#### [Supplied text]
..........

August 11, 2009 7:14 AM   Subscribe

I want a communication escalation algorithm.

What's your basic algorithm for dealing with non-responses to work communications (or personal for that matter)? e.g., an email or phone call asking for something specific that doesn't get returned. How long do you wait and what's your usual follow-up message?

Thanks!
posted by mpls2 to Human Relations (11 answers total) 2 users marked this as a favorite
 
Eh, 24 hours for a response. Obviously, that number goes down significantly if deadlines are involved, but yes/no/can't help you is usually expected within a day of sending the request. MS Outlook has those wonderful little follow up flags that you can set a date on, and everything that hasn't been answered pops up when I sit down in the morning.

I also tend to copy my direct report (politics may or may not allow this where you are) when dealing with an individual with a history of non-responsiveness.
posted by Pragmatica at 7:22 AM on August 11, 2009


I also tend to copy my direct report (politics may or may not allow this where you are) when dealing with an individual with a history of non-responsiveness.

Yeah, I do that too sometimes, but I'd rather deal with such people in a more direct way--hence my wondering what an appropriate follow-up message would be.
posted by mpls2 at 7:28 AM on August 11, 2009


Civil-servant-filter: I wait about 3 days, depending on the nature of the document - sometimes longer, if it's the type of thing that requires more editing/fine-tuning. If it's getting close to the date when I absolutely need the document, I just send an email saying something along the lines of

"Good morning,

I sent you [request] at [time] regarding [subject]. I was wondering if you've had a time to follow-up on that yet?

Thanks,

[name]"

YMMV.
posted by Phire at 7:33 AM on August 11, 2009


It really depends on the relationship: I have people I expect a response from within 2-3 hours, but that's because that's known. Others, especially personal contacts, a few days is normal and fine.

If there's been no formal "setting of the rules", I usually think two days is about right for a response, even if that response is "I've got this, thanks, and I'm looking into it for you."

(After that, a week.)
posted by rokusan at 7:38 AM on August 11, 2009


I'd wait a week for something routine with no immediate impact. If it's drop dead urgent, I walk over and talk to them.

If it's something I'd like to work on or resolve because of my personal priorities or because I have time, I would send a lightweight email anytime.

I try not to add to the fake urgency in the world.
posted by A Terrible Llama at 7:50 AM on August 11, 2009 [1 favorite]


Oh, and if they're just being lazy on an ongoing basis and I've had it, I do what everyone else does -- throw a bunch of people on the cc line.

Nothing like an audience.
posted by A Terrible Llama at 7:51 AM on August 11, 2009


hence my wondering what an appropriate follow-up message would be

"Hi, ____ - I was just wondering if you had a chance to look at _____. I'm trying to plan my day and need to know if I can get it by ___________."

Uses lots of "I" versus "you", and allows them the opportunity to tell you that no, they didn't have a chance to look at it without appearing to be a flake.
posted by Pragmatica at 7:55 AM on August 11, 2009 [1 favorite]


You should state that you require a response by X time on Y day, inserted somewhere in the very first line of the email if possible.

..........

#### [Dataset extract]
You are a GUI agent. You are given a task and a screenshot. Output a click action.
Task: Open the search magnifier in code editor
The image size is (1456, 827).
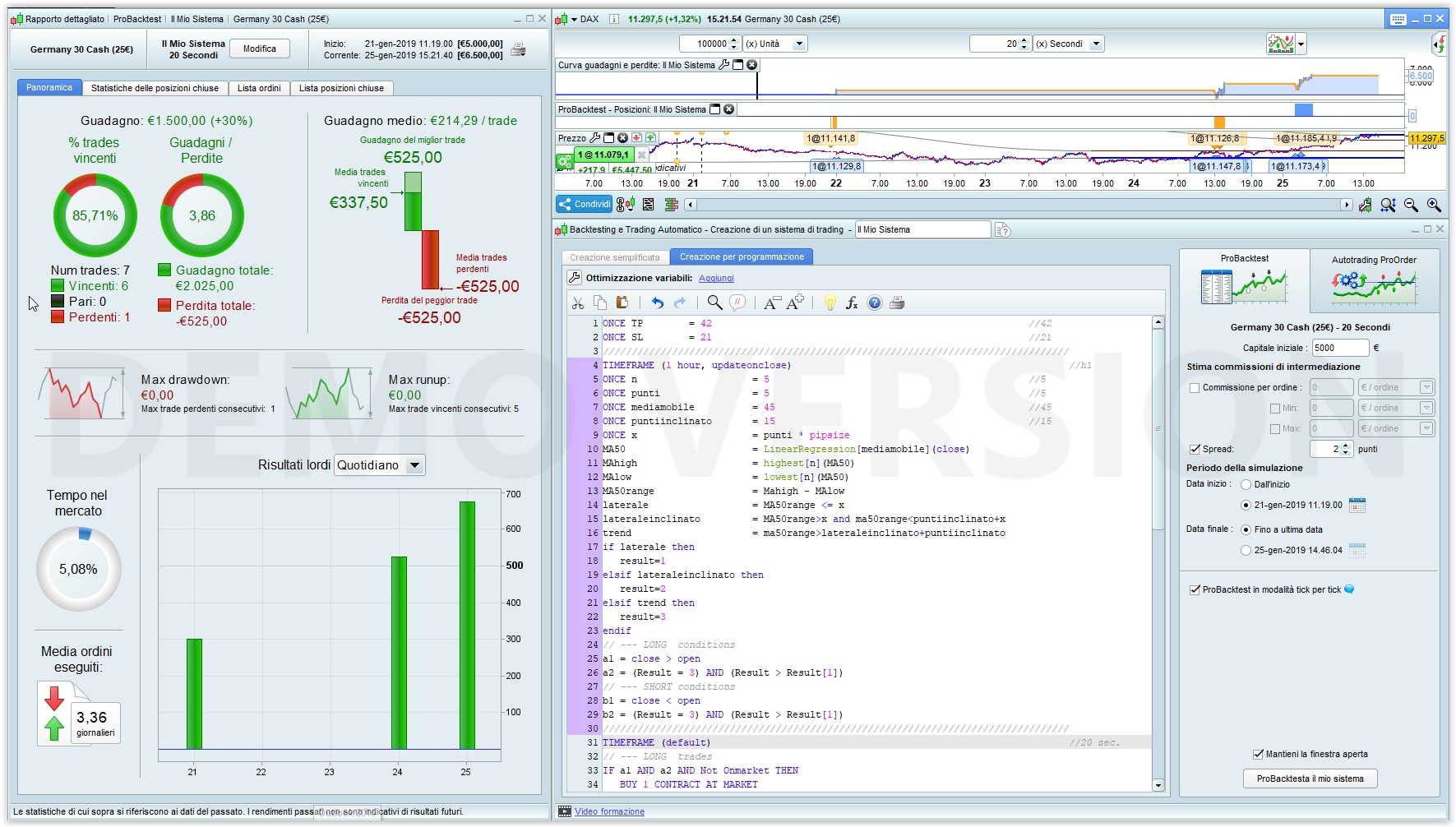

..........

#### [Parts of the exercise]
(a) In the discussion of following up on unanswered work messages, what does A Terrible Llama do when a matter is drop-dead urgent?
(b) Continue the discussion about following up on unanswered work messages from the point where it stops.

#### [Results of the exercise]
(a) A Terrible Llama walks over and talks to the person.

(b)
If there is no response by the specified deadline you can send a followup email.

Example from my email inbox:

"This is a friendly reminder that we are still awaiting your executed documents. We have a filing date of July 13, 2009."
posted by the_ancient_mariner at 8:23 AM on August 11, 2009


CC method is good, but if you actually want a response a phone call is by far the most effective. "Just checking to see if you got my email..?"
posted by the foreground at 8:56 AM on August 11, 2009


Definitely try putting your response expectations in your email. Some people are poor managers of their time. Setting expectations helps them prioritize.

Be very careful with the CC line. The public shaming method can backfire and sometimes makes the sender look petty. I try to encourage my staff to deal with people directly. If it's a problem that's being escalated for my attention, I don't want to find out about it by being CC'd.
posted by 26.2 at 11:25 AM on August 11, 2009 [1 favorite]


Yep totally depends on the relationship. If its someone I need to do stuff for me on an ongoing basis, I try to keep them sweet. So I'll email, wait a couple of days, then maybe either call or go visit if they are in the same office.

If that gets nowhere, I'll email again with a more urgent tone. If that gets nowhere I start fishing around their colleagues or possibly their supervisor/boss.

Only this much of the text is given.